/Homekit2020

Primary LanguagePythonMIT LicenseMIT

Homekit2020

Getting Started


Installation

  1. Clone this repo: git clone https://github.com/behavioral-data/Homekit2020.git
  2. cd into it: cd Homekit2020
  3. Build the conda environment: make create_environment (requires conda)
  4. Install the src package: conda activate Homekit2020; pip install -e .

Getting Our Data

Navigate to https://www.synapse.org/#!Synapse:syn22803188/wiki/609492 to begin the approval process for access to the Homekit2020 dataset. Note that once you become a registered Synapse user it may take several business days for the Homekit2020 team to process your request.

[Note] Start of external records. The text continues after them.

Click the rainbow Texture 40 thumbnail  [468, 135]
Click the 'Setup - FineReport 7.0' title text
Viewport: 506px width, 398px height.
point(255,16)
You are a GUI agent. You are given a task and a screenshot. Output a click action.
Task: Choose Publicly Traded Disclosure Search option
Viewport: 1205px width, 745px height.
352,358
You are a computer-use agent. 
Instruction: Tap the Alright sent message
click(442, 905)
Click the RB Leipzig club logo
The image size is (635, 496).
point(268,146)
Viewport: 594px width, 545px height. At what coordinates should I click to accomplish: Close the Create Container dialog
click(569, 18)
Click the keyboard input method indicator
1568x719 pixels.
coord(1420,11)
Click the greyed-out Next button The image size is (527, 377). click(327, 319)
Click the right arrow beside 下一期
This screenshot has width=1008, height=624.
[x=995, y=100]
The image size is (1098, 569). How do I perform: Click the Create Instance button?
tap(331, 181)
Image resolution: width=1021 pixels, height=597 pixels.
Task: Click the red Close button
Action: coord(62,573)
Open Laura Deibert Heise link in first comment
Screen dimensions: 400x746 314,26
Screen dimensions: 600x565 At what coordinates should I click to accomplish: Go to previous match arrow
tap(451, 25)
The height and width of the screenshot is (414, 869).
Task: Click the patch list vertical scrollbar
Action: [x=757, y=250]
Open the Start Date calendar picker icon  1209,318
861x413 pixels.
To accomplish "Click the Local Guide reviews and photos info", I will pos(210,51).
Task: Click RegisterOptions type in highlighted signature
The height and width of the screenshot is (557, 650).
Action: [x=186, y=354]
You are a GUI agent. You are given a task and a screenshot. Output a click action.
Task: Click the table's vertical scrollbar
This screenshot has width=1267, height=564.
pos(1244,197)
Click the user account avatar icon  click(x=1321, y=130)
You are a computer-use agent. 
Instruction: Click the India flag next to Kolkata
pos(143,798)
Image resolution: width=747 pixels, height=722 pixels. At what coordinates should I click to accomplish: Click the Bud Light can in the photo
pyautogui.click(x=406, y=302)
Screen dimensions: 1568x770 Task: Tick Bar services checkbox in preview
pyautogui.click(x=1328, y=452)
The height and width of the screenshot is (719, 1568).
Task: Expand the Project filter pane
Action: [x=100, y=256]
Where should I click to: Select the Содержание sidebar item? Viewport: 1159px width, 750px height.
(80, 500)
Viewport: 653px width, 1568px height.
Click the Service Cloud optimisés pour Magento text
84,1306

Once you have approval, follow these steps:

  1. Install the Synapse CLI by following these instructions.
  2. Download the zipped data with synapse get syn32804645
  3. Create the data directory mkdir data; unzip homekit2020neurips.zip -d data/processed

Running your first job

This project was designed to be run primarily from the command line (although it could be run from a notebook, e.g. by importing src ). You can run a simple job with:

python src/models/train.py fit `# Main entry point` \
        --config configs/tasks/HomekitPredictFluPos.yaml `# Configures the task`\
        --config configs/models/CNNToTransformerClassifier.yaml `# Configures the model`\
        --data.train_path  $PWD/data/processed/split/audere_split_2020_02_10/train_7_day  `# Train data location`\
        --data.val_path $PWD/data/processed/split/audere_split_2020_02_10/eval_7_day  `# Validation data location`\

Loading a Pretrained Model

TODO: Models need to be stored somewhere external Pretrained models are located in the models subdirectory. To load a model for finetuning, pass the path to the model checkpoint to the training script like so:

python src/models/train.py fit  \
        --trainer.resume_from_checkpoint PATH_TO_PRETRAINED
        --config configs/tasks/HomekitPredictFluPos.yaml \
        --config configs/models/CNNToTransformerClassifier.yaml \
        --data.train_path  $PWD/data/processed/split/audere_split_2020_02_10/train_7_day \
        --data.val_path  $PWD/data/processed/split/audere_split_2020_02_10/eval_7_day \

Adding a new model

All models in this project should be based on Pytorch Lightning. This is done by subclassing src.models.models.SensingModel (or one of its derivatives, like src.models.models.ClassificationModel). All that's necessary is overriding the forward method, and optionally __init__:

from pytorch_lightning.utilities.cli import MODEL_REGISTRY

@MODEL_REGISTRY #This exposes the model to the command line through Lightning CLI 
class ResNet(ClassificationModel):
    def __init__(self,
                 n_layers: int = 3,
                 **kwargs) -> None:

        super().__init__(**kwargs)
        
        self.base_model = ResNet(n_layers)
        self.criterion = nn.CrossEntropyLoss() 
        self.save_hyperparameters()
    
    def forward(self, x,labels):
        preds = self.base_model(x)
        loss =  self.criterion(preds,labels)
        return loss, preds

The model can now be called from the command line (or a config):

python src/models/train.py fit `# Main entry point` \
        --config src/data/task_configs/PredictFluPos.yaml `# Configures the task`\
        --model ResNet\
        --model.n_layers 10\
        --data.train_path $PWD/data/debug/petastorm_datasets/debug `# Train data location`\
        --data.val_path $PWD/data/debug/petastorm_datasets/debug `# Validation data location`\

Extending a Pretrained Model

Since all models are built with pytorch, it's easy to extend pretrained models. Let's say that you had a model that had been pretrained for regression, but which you wanted to use for classification. All that's needed is to structure your new model similarly to the old, and let the state_dict do the rest:

@MODEL_REGISTRY 
class MyRegressionModel(RegressionModel):
    def __init__(self,
                 n_layers: int = 3,
                 n_outputs = 10,
                 **kwargs) -> None:

        super().__init__(**kwargs)
        
        self.encoder = SomeBigEncoder(n_layers)
        self.head = RegressionModule(self.encoder.d_model, self.encoder.final_length, n_outputs)
        self.criterion = nn.MSELoss() 
        self.save_hyperparameters()
    
    def forward(self, x,labels):
        x = self.encoder(x)
        preds = self.head(x)
        loss = self.criterion(preds,loss)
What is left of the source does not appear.